O relógio do Cais do Sodré era acertado diariamente com base na informação que seguia do Observatório Astronómico da Ajuda para a Administração do Porto de Lisboa, sediada nessa esquina do largo ribeirinho. Foi criada uma linha dedicada à comunicação entre os serviços da hora e o porto, mas o sistema nunca funcionou bem. O relógio que ali continua e atesta esses tempos teve uma vida irregular. Acertava, quando não estava errado. Em 1946, com a criação da Comissão Permanente da Hora, que ainda hoje existe, esse relógio deixou de ser um instrumento de referência.

Quem quiser deixar as ruas e entrar em edifícios públicos tem muitos locais de interesse científico cultural a visitar: a Academia das Ciências e os museus do mesmo edifício, o Museu de Marinha, o Pavilhão do Conhecimento e o Museu da Cidade, para apenas falar de alguns. Deixamos uma sugestão final para quem passe pela Rua da Escola Politécnica.


foucaultmc.jpg




No átrio do edifício do Museu de Ciência, mesmo antes da recepção, pode apreciar-se um belo exemplo de Pêndulo de Foucault. Trata-se de um pêndulo gigantesco, no estilo do construído em 1851 pelo astrónomo francês Jean Bernard Leon Foucault (1819-1868) para a grande feira de Paris. Esse aparelho constituiu a primeira prova do movimento de rotação da Terra, mostrando que um pêndulo deixado a oscilar vai mudando lentamente o seu plano de oscilação.

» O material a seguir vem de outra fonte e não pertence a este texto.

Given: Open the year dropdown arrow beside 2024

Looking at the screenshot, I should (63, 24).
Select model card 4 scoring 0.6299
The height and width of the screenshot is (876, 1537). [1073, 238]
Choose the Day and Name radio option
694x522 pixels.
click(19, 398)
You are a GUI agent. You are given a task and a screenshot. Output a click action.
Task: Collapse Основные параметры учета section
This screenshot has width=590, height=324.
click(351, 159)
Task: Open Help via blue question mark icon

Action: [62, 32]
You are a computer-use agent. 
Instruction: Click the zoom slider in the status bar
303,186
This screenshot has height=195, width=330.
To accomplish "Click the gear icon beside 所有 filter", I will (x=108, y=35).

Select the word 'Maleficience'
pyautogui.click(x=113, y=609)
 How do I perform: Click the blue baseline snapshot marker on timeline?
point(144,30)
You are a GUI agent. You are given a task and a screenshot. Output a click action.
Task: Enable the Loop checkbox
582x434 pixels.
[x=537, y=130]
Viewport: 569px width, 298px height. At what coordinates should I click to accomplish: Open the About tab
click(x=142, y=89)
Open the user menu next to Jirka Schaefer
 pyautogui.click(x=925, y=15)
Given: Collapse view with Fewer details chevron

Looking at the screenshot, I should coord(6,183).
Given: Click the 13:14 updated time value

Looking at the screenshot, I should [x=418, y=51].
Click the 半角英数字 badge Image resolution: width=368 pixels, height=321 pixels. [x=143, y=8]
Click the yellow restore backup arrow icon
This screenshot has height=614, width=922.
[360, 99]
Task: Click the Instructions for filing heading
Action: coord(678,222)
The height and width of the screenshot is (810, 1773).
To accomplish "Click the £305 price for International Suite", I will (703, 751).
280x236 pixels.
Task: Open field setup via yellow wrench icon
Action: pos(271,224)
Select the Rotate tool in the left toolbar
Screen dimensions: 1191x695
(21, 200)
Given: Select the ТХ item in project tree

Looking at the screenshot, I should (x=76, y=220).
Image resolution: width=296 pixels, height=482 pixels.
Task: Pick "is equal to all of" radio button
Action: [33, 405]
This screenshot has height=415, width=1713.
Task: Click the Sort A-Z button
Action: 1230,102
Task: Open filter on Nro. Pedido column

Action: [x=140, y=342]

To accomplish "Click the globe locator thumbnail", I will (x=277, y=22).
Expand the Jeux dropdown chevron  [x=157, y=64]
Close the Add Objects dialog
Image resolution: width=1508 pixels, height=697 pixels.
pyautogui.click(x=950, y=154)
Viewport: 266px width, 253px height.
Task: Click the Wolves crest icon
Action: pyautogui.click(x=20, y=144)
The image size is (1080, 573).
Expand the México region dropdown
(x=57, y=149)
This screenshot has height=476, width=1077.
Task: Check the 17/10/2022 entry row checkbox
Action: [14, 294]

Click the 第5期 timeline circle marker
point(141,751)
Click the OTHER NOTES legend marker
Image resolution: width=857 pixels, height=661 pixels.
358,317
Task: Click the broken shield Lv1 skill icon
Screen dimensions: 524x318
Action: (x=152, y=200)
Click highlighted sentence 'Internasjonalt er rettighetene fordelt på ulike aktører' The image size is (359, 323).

Se o pêndulo estiver a funcionar, será interessante visitá-lo de novo passadas umas horas e verificar que esse plano se moveu. Na realidade, é a Terra que se move na base do pêndulo, que tenta manter o seu plano de oscilação inalterado. Nos pólos, os pêndulos de Foucault descrevem um movimento de rotação completa em 24 horas - ou melhor, é a Terra que descreve esse movimento.

No equador, o plano de oscilação mantém-se inalterado em relação ao solo. Em Lisboa, que está à latitude intermédia de 38º, esse movimento relativo ao solo faz o pêndulo descrever uma rotação completa em cerca de dia e meio. No átrio do Museu de Ciência, o visitante pode ver a terra a rodar sob os seus pés.